- [AIM 1]
Put the records into a Markdown table with the columns "Row" and "Line", starting at the line that contains "You are a computer-use" and continuing through the end of the records. Number each row, skip blank lines, and leave the pictures out.
[START TEXT]
By swapping glibc's at loading time, running Linux binaries under
the Hurd would probably not be [much?] slower than running native
Hurd binaries. Besides the overhead at exec() time [but then
unfortuately for _every_ binary and this is already sloooowww],
no further delays would be introduced.

One minor (logistic) problem I see here (besides working out how
to swap glibc's in exec()), is that not only glibc needs to be
swapped, but probably other libraries as well. If a Linux binary uses
Libraries l1, l2 and l3, then l1.so, l2.so and l3.so will have
to be linked as well (or replaced?). More importantly, l1 may nameclash
with Hurd's l1 so it is obviously necessary to stash all linux-libraries
that will be linked to the binaries) to a safe place, distinct
from, say, /lib. The loader would have to know about this pecularity.
Any ideas?

The mid-term goal is, of course, to realize something similar in
functionality to the Linuxulator of FreeBSD. This is a (kernel-based)
mechanism in FreeBSD that 1. links dynamic binaries against the
correct libraries at load time, and 2. redirects linux syscalls to
a kernel-module that intercepts those syscalls and either translates
them directly into native syscalls or adapts them accordingly.
[END TEXT]
[START RECORDED DATA]
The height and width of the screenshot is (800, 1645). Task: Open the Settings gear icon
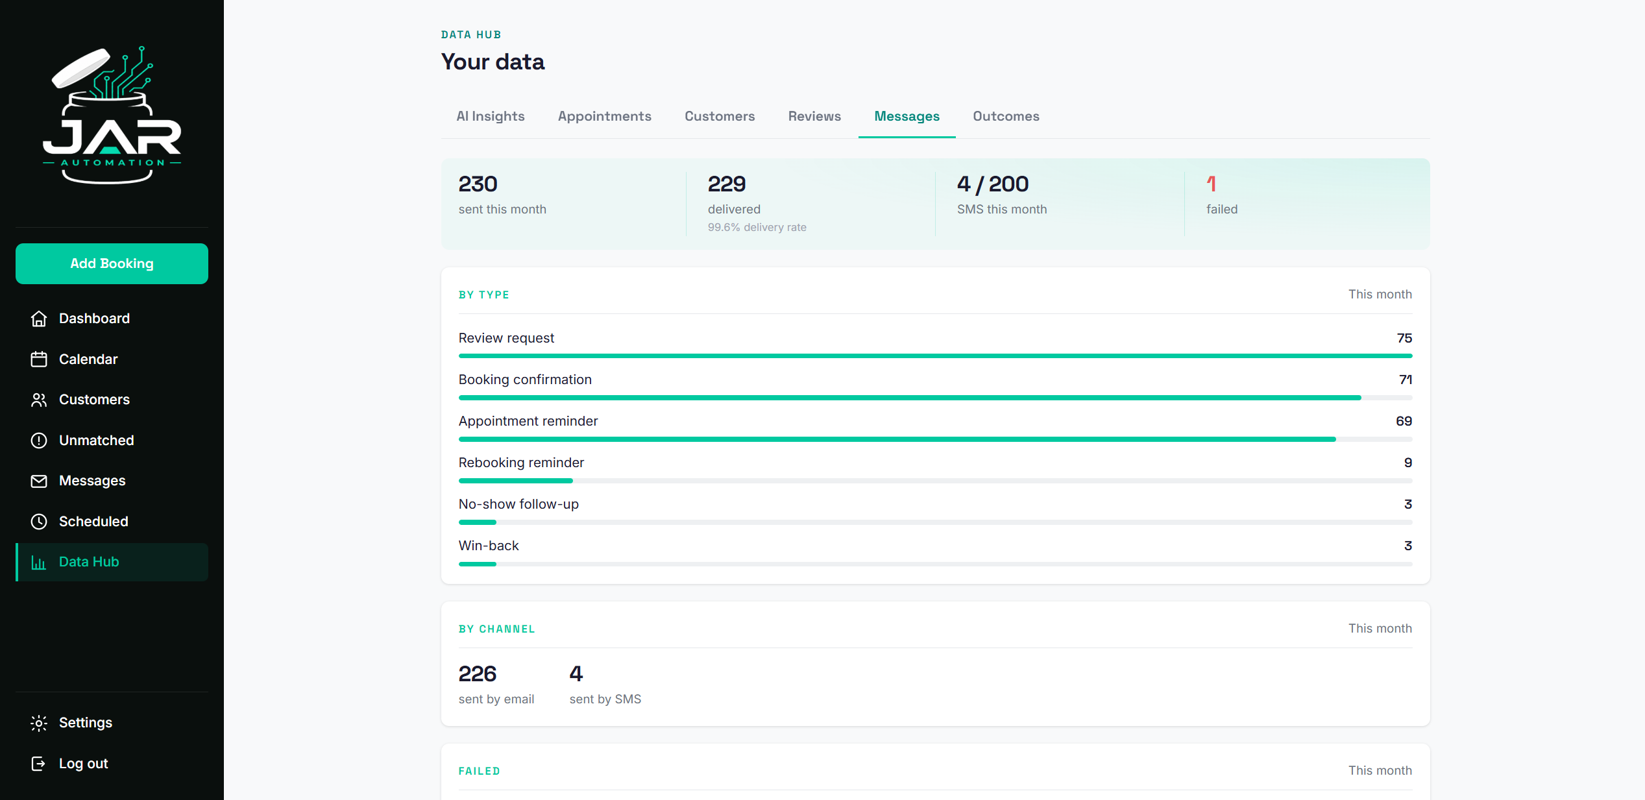pos(39,723)
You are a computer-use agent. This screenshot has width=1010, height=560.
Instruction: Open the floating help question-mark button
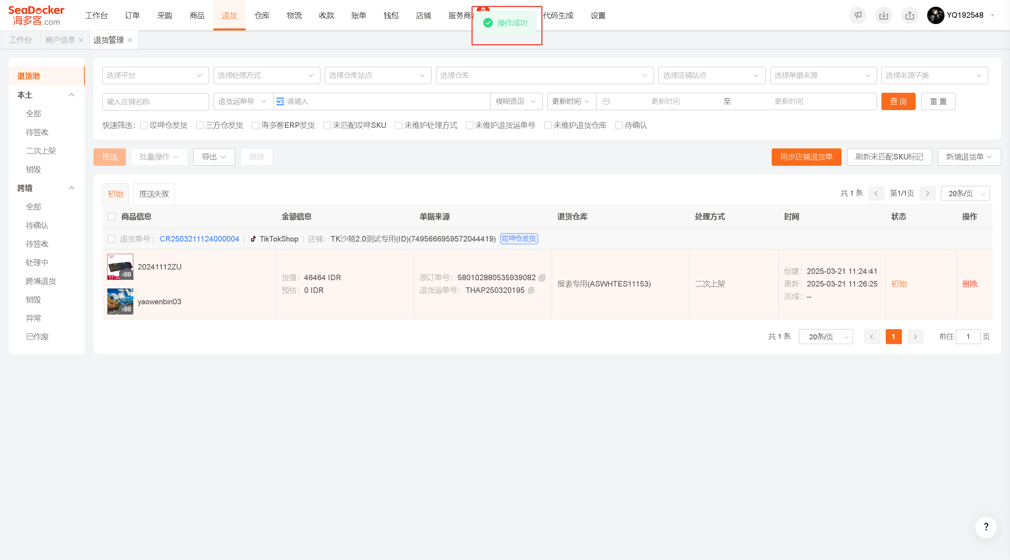point(986,527)
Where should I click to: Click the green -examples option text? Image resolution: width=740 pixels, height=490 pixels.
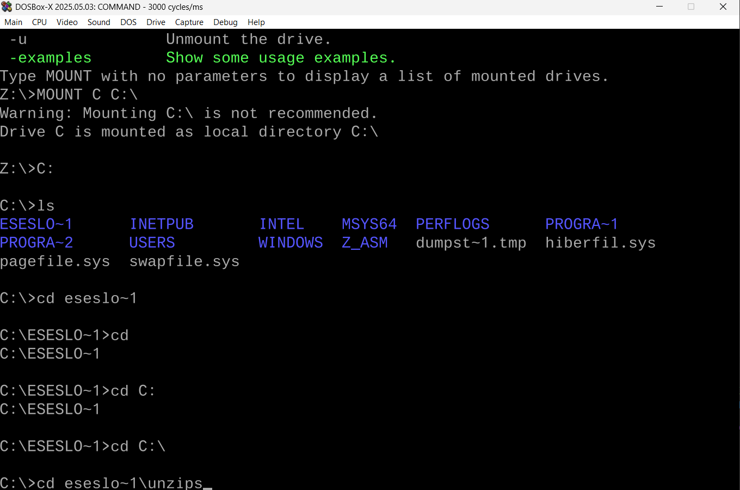pos(51,58)
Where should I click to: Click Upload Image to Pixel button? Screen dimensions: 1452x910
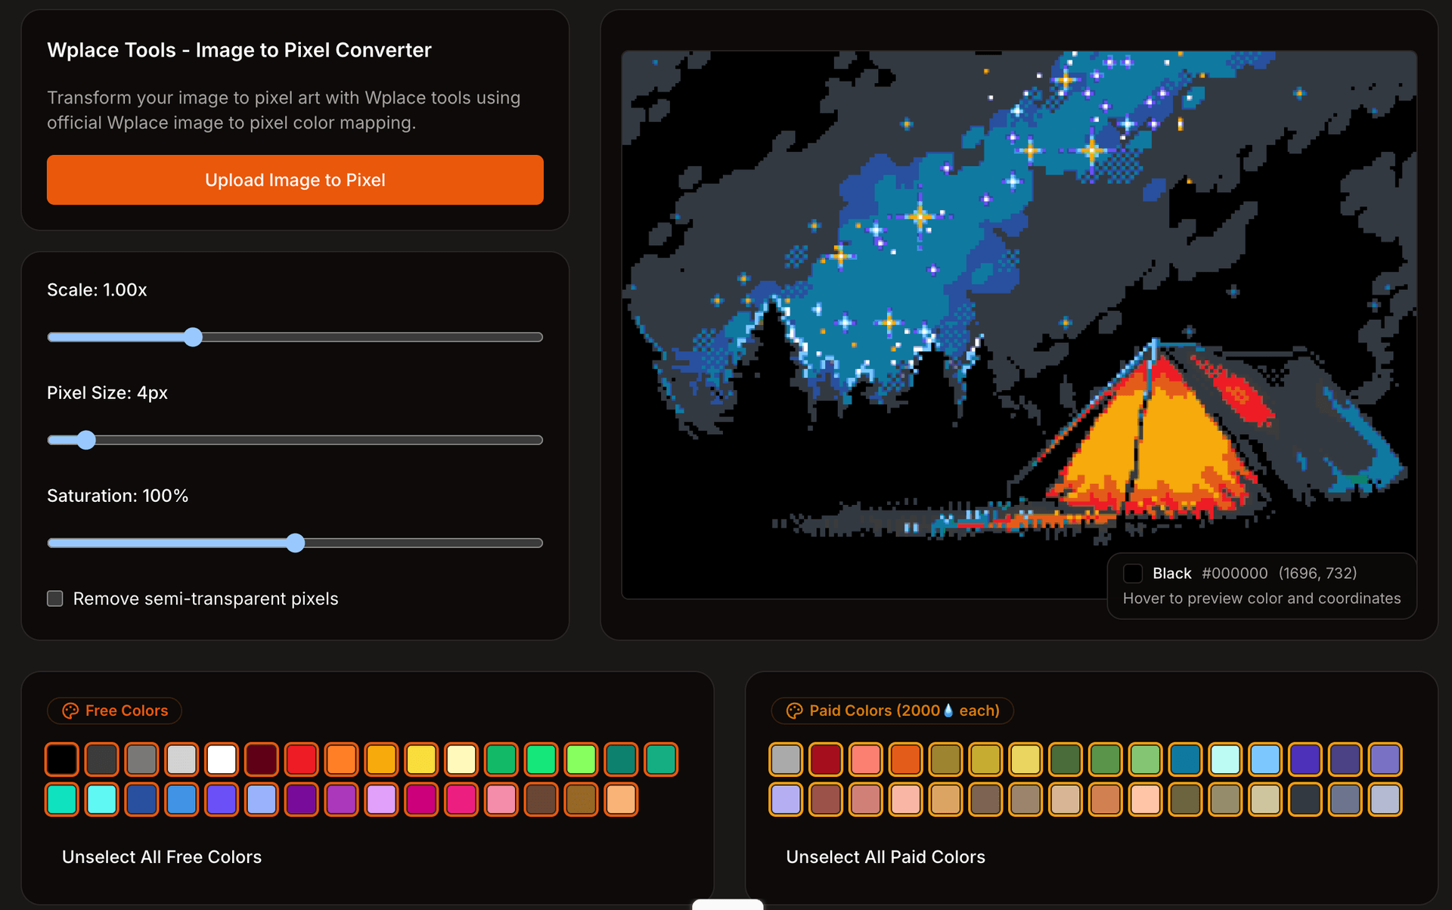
[END RECORDED DATA]
- [AIM 2]
Transcribe the text about running Linux binaries under the Hurd, beginning at the words "One minor (logistic)" and stopping after "about this pecularity.".

- [TASK ANSWER 1]
| Row | Line |
|---|---|
| 1 | You are a computer-use agent. This screenshot has width=1010, height=560. |
| 2 | Instruction: Open the floating help question-mark button |
| 3 | point(986,527) |
| 4 | Where should I click to: Click the green -examples option text? Image resolution: width=740 pixels, height=490 pixels. |
| 5 | pos(51,58) |
| 6 | Where should I click to: Click Upload Image to Pixel button? Screen dimensions: 1452x910 |

- [TASK ANSWER 2]
One minor (logistic) problem I see here (besides working out how
to swap glibc's in exec()), is that not only glibc needs to be
swapped, but probably other libraries as well. If a Linux binary uses
Libraries l1, l2 and l3, then l1.so, l2.so and l3.so will have
to be linked as well (or replaced?). More importantly, l1 may nameclash
with Hurd's l1 so it is obviously necessary to stash all linux-libraries
that will be linked to the binaries) to a safe place, distinct
from, say, /lib. The loader would have to know about this pecularity.